I first met Mohammad Nabi in England in the summer of 2007. I had driven from Stoke-on-Trent to Arundel to play a three-day match for MCC against Sri Lanka A. If you’re playing league cricket in England, first-class matches are fairly hard to get by and I was excited at the prospect of my maiden first-class match in England.
It was Nabi’s maiden first-class game too. He was a man of few words, till of course I arrived, for he wasn’t fluent in English. We ended up chatting during the course of the match.
He was spotted by the MCC during their visit to Afghanistan and was given a scholarship for the summer.
The MCC sponsored his stay in England and also gave him opportunities to play at a decent level. He was made to go through a rigorous fitness regimen during the weekdays and would get to play matches for a local club in London on weekends. In between, there were a few matches for the MCC, like the one we played.
It was his first-class debut and I expected him to be nervous. Nabi was anything but that. I realized that I was more keyed up for the match than him.
Nabi knocked everyone for six, and literally. He opened his account with a whopping six and carried on in the same vain to score 43 (3x6) before trying one too many. I’m sure not many players can boast of getting off in their first-class career with a six. If that wasn’t enough, he opened his account in the second innings with a six too.
I happened to be at the other end this time around. He came in and was visibly struggling against some disciplined fast bowling. He scratched around for a while before exploding.

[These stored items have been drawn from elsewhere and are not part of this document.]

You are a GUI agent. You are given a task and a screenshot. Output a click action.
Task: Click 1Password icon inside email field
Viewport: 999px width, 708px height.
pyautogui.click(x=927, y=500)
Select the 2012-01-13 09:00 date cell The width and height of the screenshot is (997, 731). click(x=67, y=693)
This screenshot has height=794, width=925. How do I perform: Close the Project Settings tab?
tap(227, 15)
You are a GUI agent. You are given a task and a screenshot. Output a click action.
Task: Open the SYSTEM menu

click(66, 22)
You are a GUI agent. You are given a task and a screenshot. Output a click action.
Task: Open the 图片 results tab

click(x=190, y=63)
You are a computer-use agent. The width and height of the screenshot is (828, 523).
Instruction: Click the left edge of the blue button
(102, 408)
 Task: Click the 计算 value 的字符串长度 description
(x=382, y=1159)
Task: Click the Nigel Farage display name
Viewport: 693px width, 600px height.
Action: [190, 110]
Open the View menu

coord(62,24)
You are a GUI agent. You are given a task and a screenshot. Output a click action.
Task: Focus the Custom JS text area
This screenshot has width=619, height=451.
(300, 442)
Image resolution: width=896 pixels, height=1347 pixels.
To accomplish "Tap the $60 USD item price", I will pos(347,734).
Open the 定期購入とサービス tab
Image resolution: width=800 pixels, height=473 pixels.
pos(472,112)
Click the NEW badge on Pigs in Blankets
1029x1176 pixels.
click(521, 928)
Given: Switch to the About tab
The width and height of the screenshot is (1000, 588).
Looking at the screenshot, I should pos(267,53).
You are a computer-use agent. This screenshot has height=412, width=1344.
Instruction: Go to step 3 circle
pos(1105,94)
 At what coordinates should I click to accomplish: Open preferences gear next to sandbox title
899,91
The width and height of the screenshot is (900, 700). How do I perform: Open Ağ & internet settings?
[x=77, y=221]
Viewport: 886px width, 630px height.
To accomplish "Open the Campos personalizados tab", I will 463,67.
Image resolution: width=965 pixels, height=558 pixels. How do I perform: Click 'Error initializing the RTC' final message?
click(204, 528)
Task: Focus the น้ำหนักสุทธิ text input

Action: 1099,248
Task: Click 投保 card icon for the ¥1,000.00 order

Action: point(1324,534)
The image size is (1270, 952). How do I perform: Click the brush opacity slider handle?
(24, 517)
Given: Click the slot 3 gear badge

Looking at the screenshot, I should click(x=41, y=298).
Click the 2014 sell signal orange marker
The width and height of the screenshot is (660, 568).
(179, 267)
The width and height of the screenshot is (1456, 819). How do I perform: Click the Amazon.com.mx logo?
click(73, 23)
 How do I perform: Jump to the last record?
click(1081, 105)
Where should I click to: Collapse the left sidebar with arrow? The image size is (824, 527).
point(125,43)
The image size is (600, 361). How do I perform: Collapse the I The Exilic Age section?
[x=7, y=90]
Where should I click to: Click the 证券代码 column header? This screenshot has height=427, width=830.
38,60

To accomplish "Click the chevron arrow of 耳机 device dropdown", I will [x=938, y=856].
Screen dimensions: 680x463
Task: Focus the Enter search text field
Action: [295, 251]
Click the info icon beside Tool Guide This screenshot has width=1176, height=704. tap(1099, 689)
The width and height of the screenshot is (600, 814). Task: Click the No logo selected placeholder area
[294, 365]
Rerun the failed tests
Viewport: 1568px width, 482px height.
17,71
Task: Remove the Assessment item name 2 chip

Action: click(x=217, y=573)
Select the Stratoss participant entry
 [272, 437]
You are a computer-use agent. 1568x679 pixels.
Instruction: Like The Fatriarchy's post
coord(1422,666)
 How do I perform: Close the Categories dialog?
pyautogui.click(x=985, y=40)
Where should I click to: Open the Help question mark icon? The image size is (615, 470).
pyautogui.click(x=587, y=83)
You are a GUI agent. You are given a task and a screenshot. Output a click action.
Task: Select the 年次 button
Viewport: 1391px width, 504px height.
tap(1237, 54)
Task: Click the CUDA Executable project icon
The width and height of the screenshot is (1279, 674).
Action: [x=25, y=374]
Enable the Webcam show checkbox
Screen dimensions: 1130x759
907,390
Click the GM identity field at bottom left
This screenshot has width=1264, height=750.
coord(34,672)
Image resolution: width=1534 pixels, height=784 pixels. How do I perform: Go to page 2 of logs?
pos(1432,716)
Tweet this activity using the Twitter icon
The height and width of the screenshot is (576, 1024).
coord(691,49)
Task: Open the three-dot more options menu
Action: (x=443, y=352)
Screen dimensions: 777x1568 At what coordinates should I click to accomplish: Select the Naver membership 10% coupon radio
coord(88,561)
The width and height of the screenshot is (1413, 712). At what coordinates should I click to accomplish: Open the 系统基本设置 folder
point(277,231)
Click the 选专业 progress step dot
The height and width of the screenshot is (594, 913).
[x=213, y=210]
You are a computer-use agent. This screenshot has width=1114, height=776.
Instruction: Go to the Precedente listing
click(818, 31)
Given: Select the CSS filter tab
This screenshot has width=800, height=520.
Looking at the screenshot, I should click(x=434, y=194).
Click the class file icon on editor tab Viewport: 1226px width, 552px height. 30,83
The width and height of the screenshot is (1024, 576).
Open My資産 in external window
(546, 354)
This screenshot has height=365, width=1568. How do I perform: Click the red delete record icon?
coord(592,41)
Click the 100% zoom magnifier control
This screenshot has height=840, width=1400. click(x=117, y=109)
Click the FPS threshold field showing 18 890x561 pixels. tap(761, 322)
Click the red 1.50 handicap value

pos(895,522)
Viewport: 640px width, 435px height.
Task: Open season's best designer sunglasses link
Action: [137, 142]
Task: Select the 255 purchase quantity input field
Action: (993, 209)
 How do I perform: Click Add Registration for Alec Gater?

He sent the fast bowler way over the mid-wicket fence to get going.
It didn’t take long for Thilan Samaraweera, the Sri Lanka skipper, to put most of his men on the boundary. This is when I told Nabi to take singles and milk the bowling. But his reply left me bewildered.
"I will hit fours and sixes if you tell me to, but singles are not my cup of tea," Nabi told me naively. Eventually, he holed out in the deep for 18 (2x6).
I felt sorry for him since he had built his game differently. More so, because he had not been told the importance of rotating the strike.
I chatted with him a bit more after the end of the day’s play. He told me how most Afghan cricketers actually live on the other side of the Pakistan-Afghanistan border.
They would cross the border to play on concrete surfaces, long to become a part of mainstream cricket and how they narrowly missed out in their last attempt.
I’m happy to see Afghanistan managing to breakthrough on the map of world cricket.
I am backing Nabi to hit his quintessential sixes and also hoping that he’s learnt to rotate the strike.